= READING TEXT =
_ _ _

As of 2011 India census, Chirgaon has a population of 16,724. It has an average literacy rate of 84.86%, male literacy is 91.95%, and female literacy is 77.10%. Also 12.11% of the population is under six years old.

Scheduled Castes constitute 16.19% of the total population.

== Transport ==

=== Road ===

Chirgaon is well connected by Indian National Highway 27 with Jhansi and Kanpur. It is also connected with Madhya Pradesh by State Highway 45.

===Railways===

Chirgaon is served by a station on the Electronic Indian Railways network. Chirgaon railway station (Station Code : CGN) is operated by North Central Railway zone & Jhansi railway division.

Trains that pass through Chirgaon :

To

- 51814) Lucknow–Jhansi Passenger (between Lucknow/LKO and Jhansi /JHS)
- 19166 Sabarmati Express (between Darbhanga /DBG and Ahmedabad /ADI)
- 11016 Kushinagar Express (between Gorakhpur /GKP and Lokmanya Tilak Terminus/LTT (Mumbai) )
- 11110 Lucknow–Jhansi InterCity Express (between Lucknow/LKO and Jhansi /JHS )
- 51804 Kanpur–Jhansi Passenger (between and /CNB and Jhansi /JHS)
- 11123 Gwalior Mail (between Barauni /BJU and Gwalior /GWL)
- 19168 Sabarmati Express (between Varanasi/SBS and Ahmedabad /ADI)

_ _ _

= Collected data entries =
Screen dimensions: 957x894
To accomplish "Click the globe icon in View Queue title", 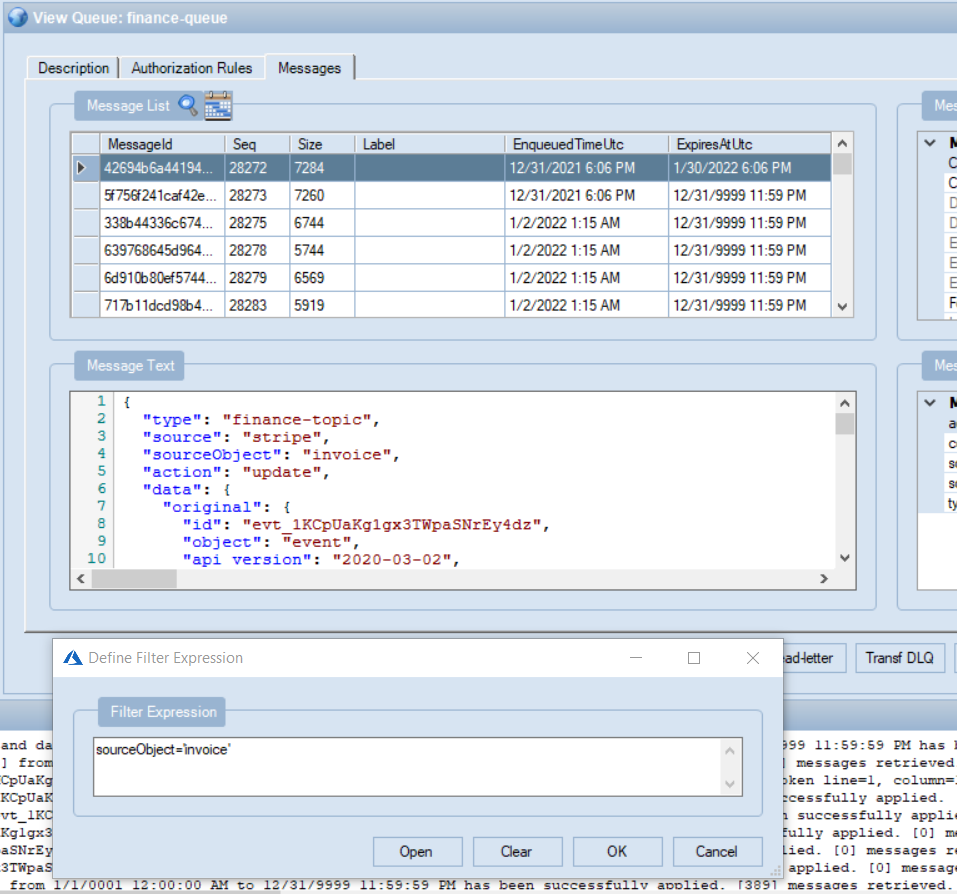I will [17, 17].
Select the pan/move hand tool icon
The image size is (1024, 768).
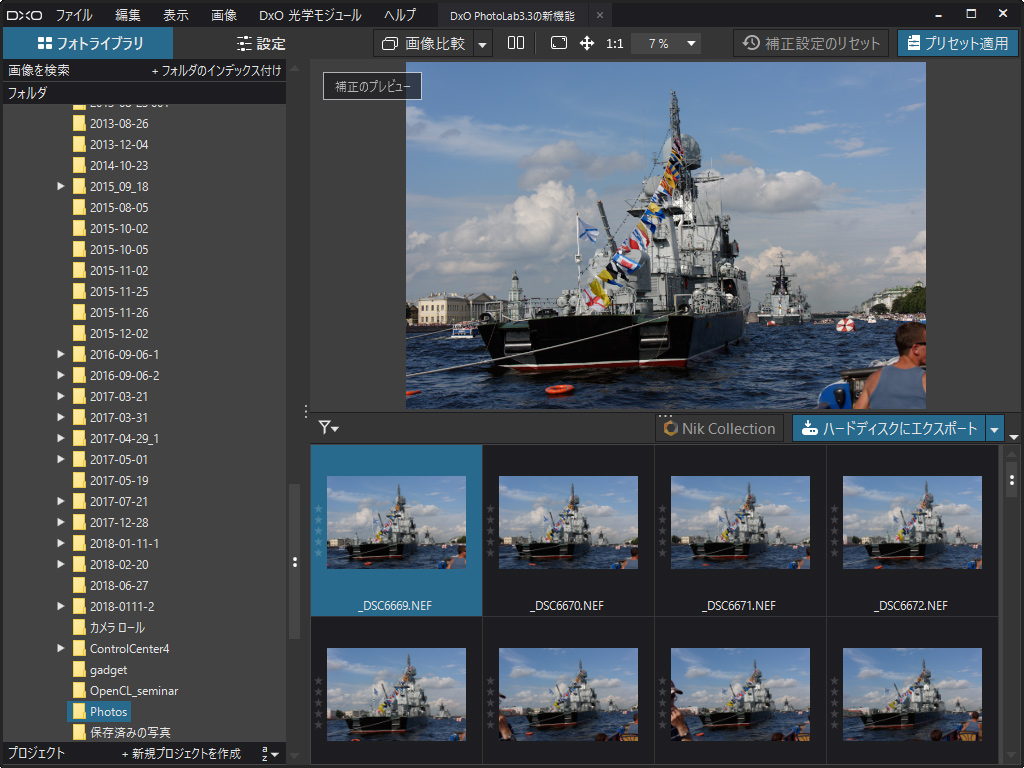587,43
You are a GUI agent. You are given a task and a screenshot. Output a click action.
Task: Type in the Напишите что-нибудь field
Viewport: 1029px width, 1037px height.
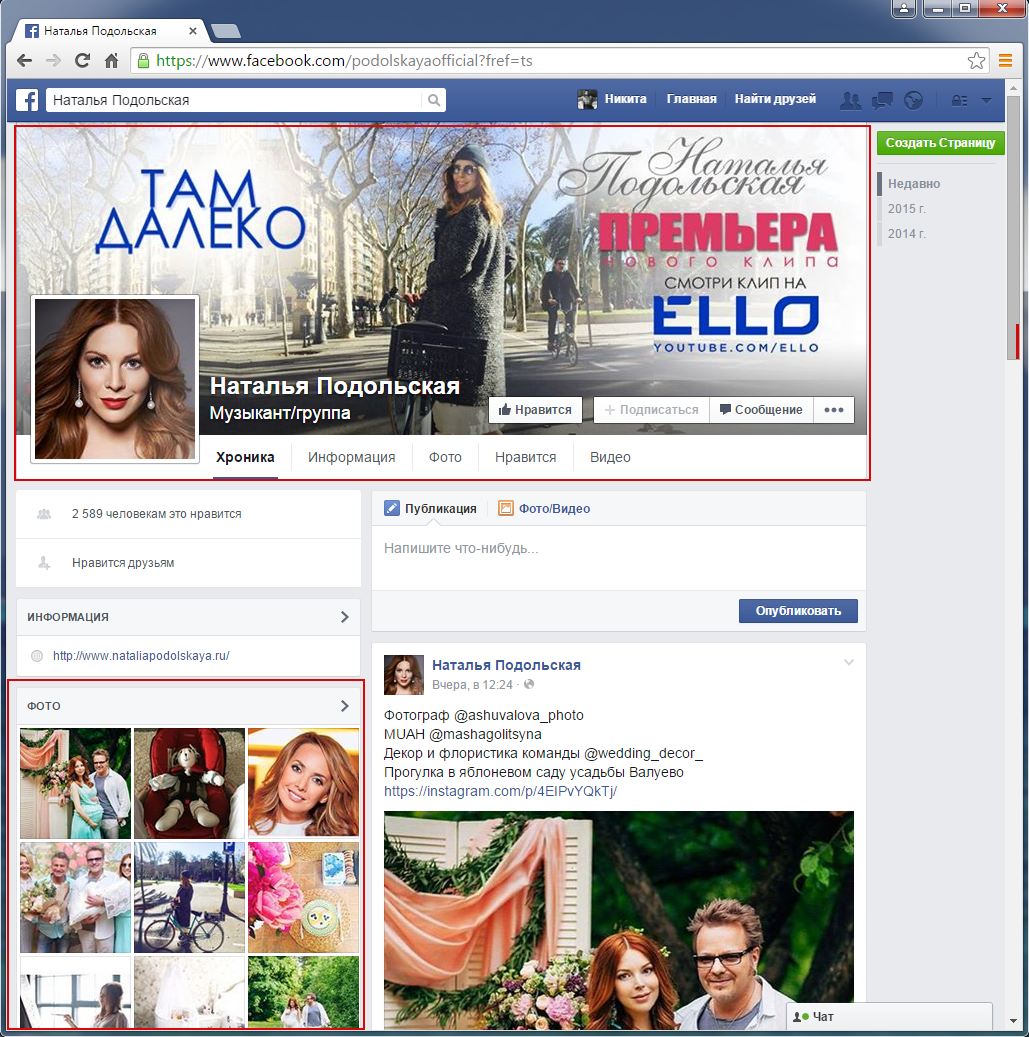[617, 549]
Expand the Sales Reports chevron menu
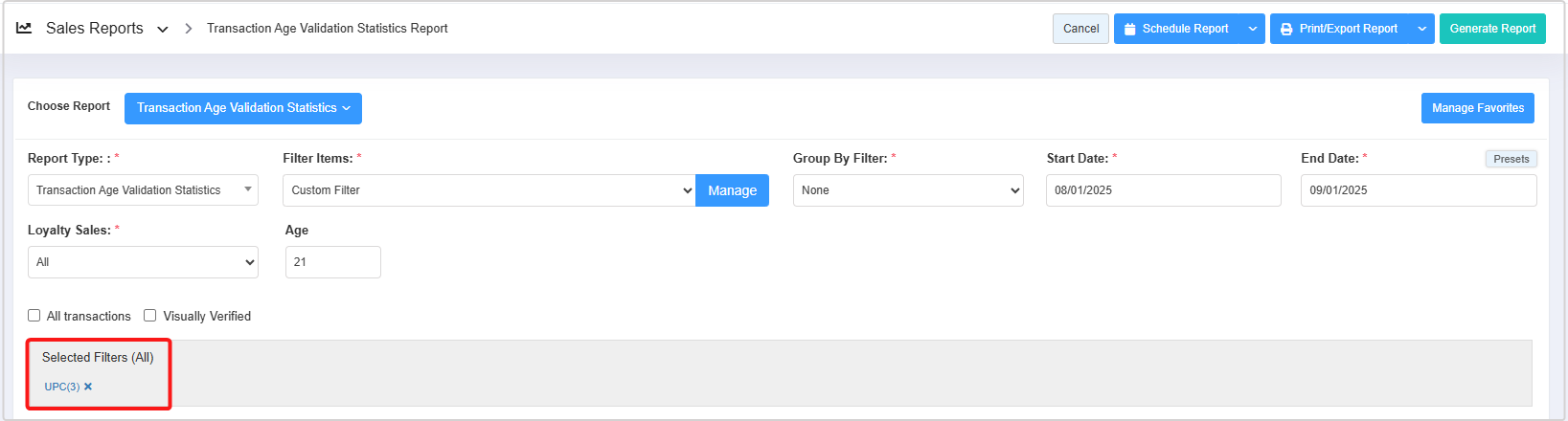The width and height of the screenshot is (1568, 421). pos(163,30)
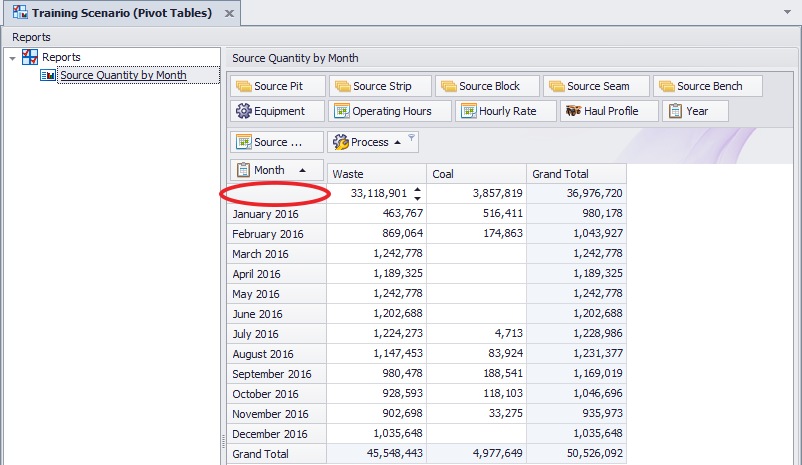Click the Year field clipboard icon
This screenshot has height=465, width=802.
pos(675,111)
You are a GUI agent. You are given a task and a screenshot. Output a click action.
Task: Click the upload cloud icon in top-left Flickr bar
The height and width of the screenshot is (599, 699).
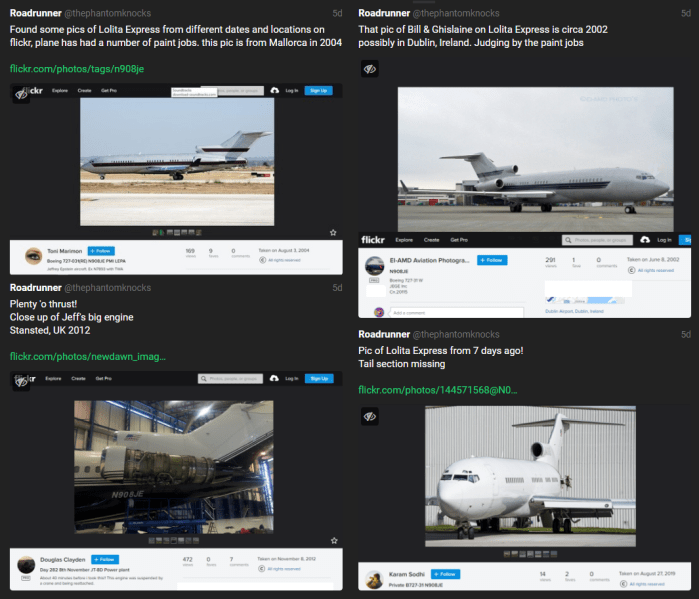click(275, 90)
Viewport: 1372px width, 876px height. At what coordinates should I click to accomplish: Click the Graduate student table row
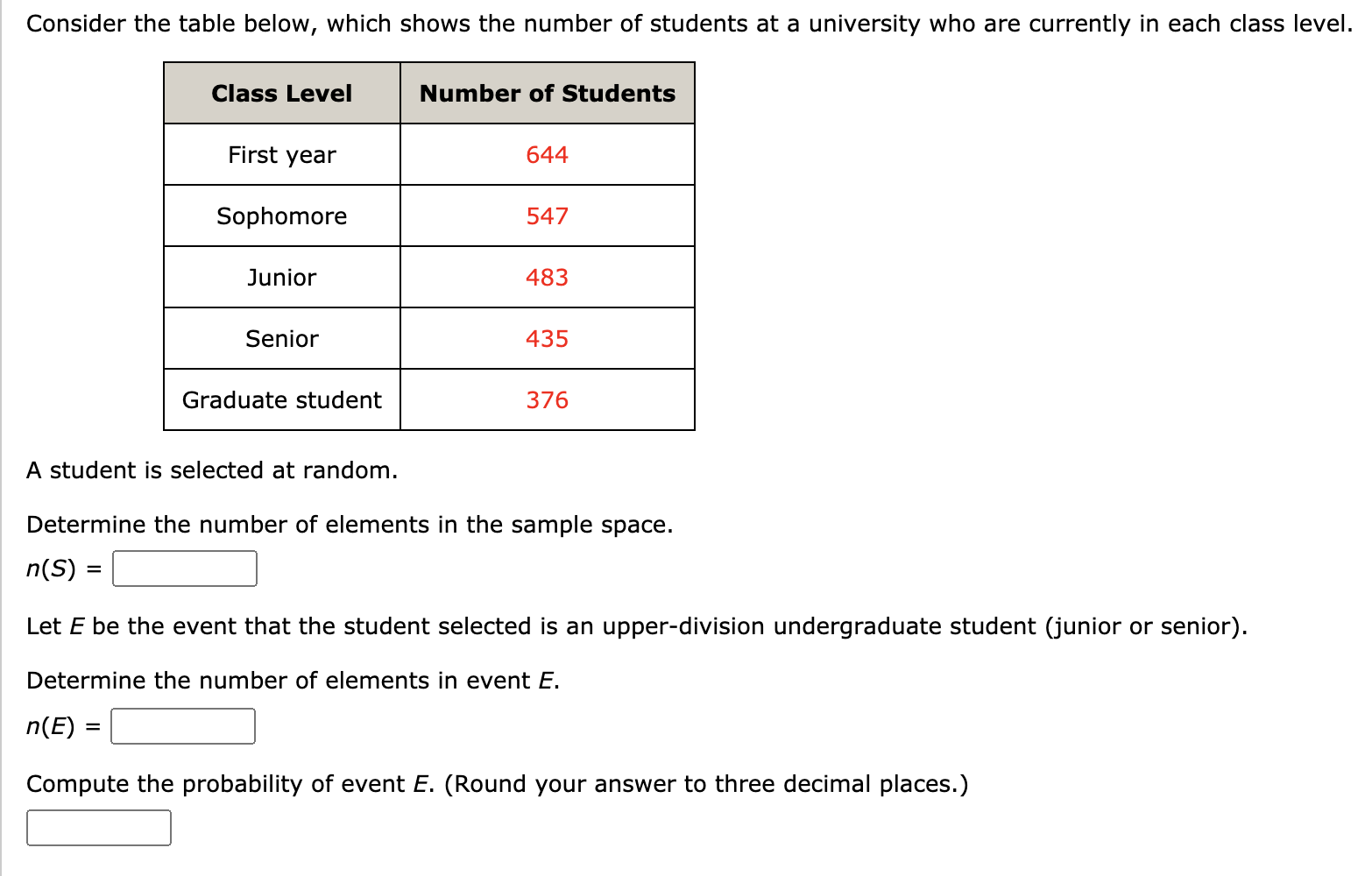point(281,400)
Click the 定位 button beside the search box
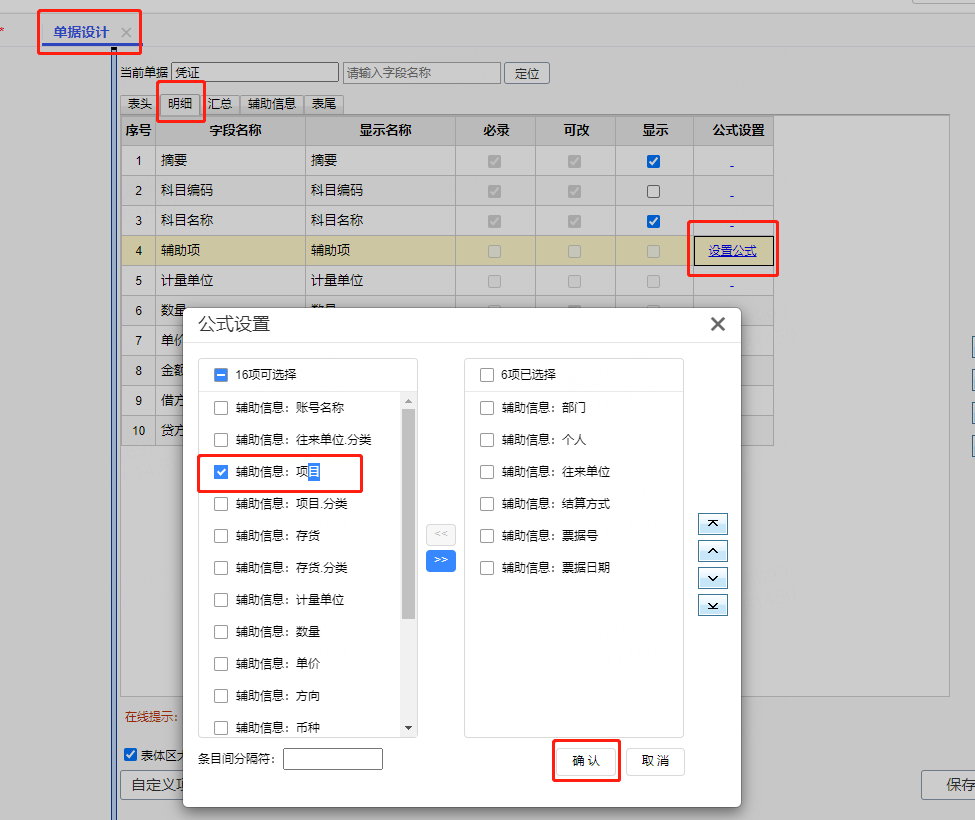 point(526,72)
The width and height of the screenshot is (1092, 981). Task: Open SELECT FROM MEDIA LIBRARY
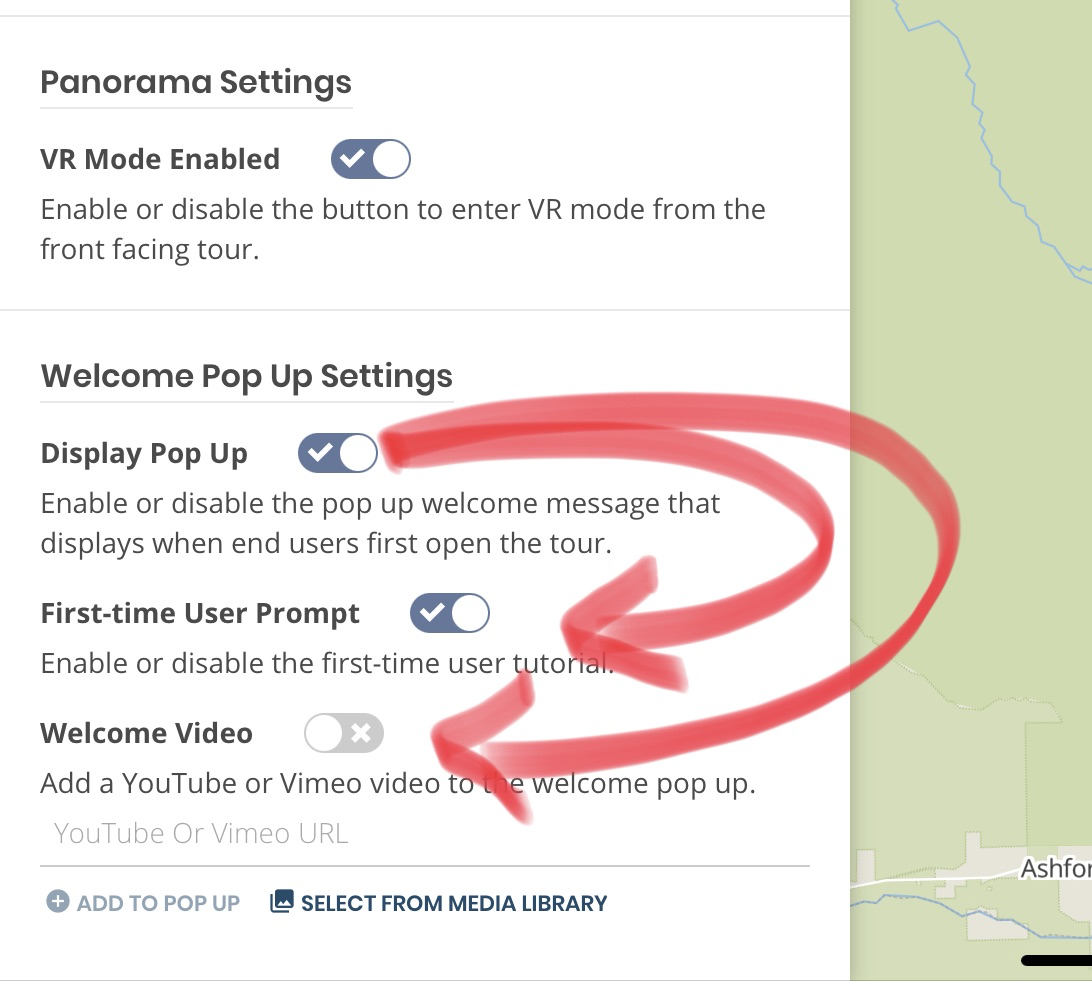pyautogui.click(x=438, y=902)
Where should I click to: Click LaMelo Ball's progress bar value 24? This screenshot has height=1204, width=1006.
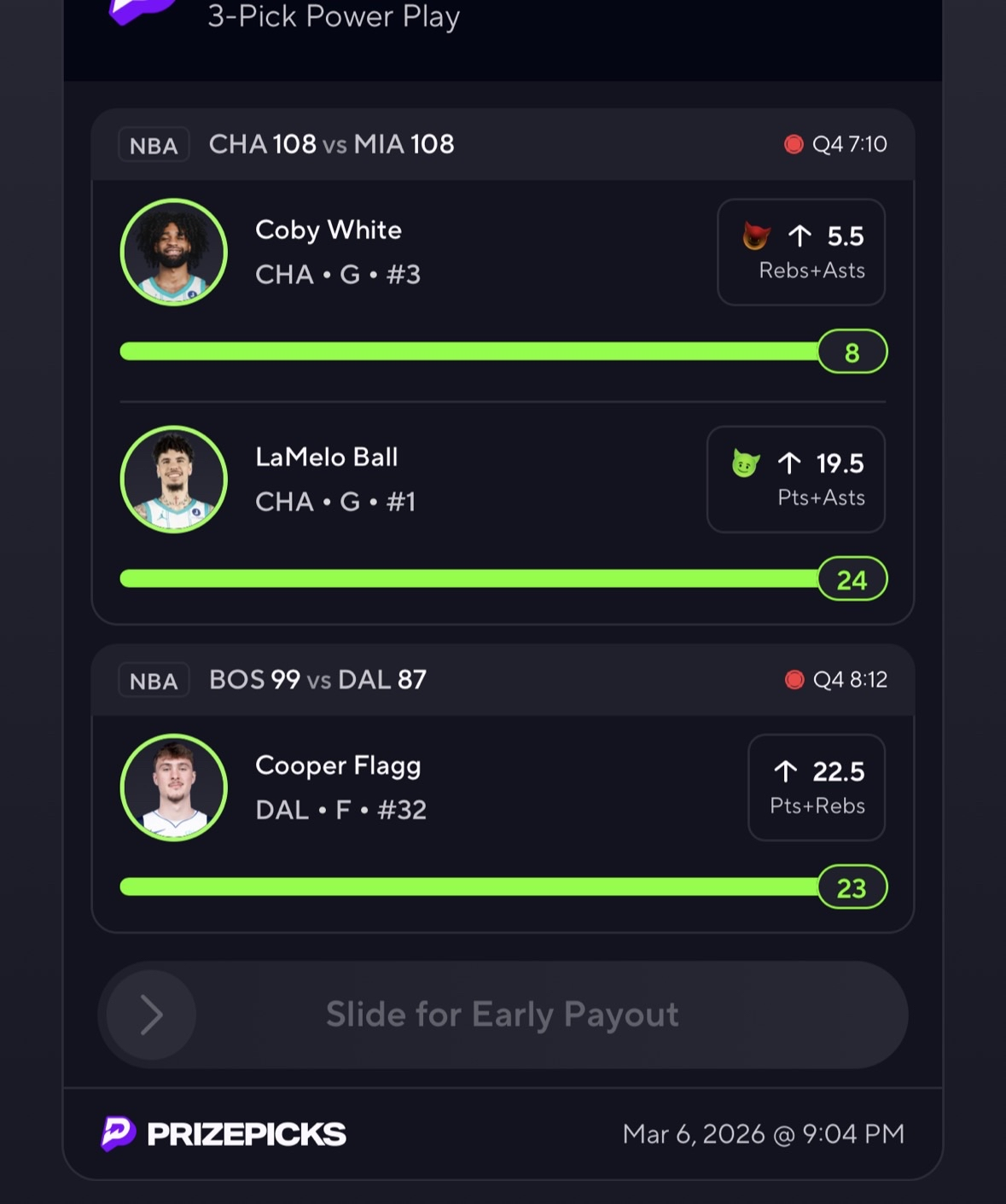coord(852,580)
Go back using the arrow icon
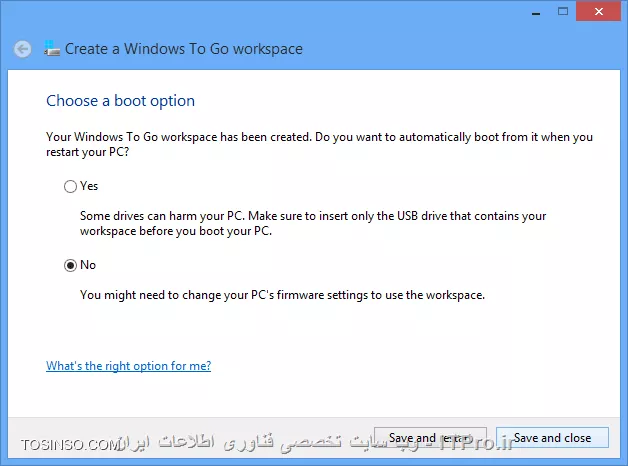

_ _ _

= WHAT TO WORK ON =
In the text on Chirgaon, which railway zone and division operate Chirgaon railway station? The records have no connection to the text on Chirgaon.

= SOLUTION TO THIS PROBLEM =
The North Central Railway zone and the Jhansi railway division.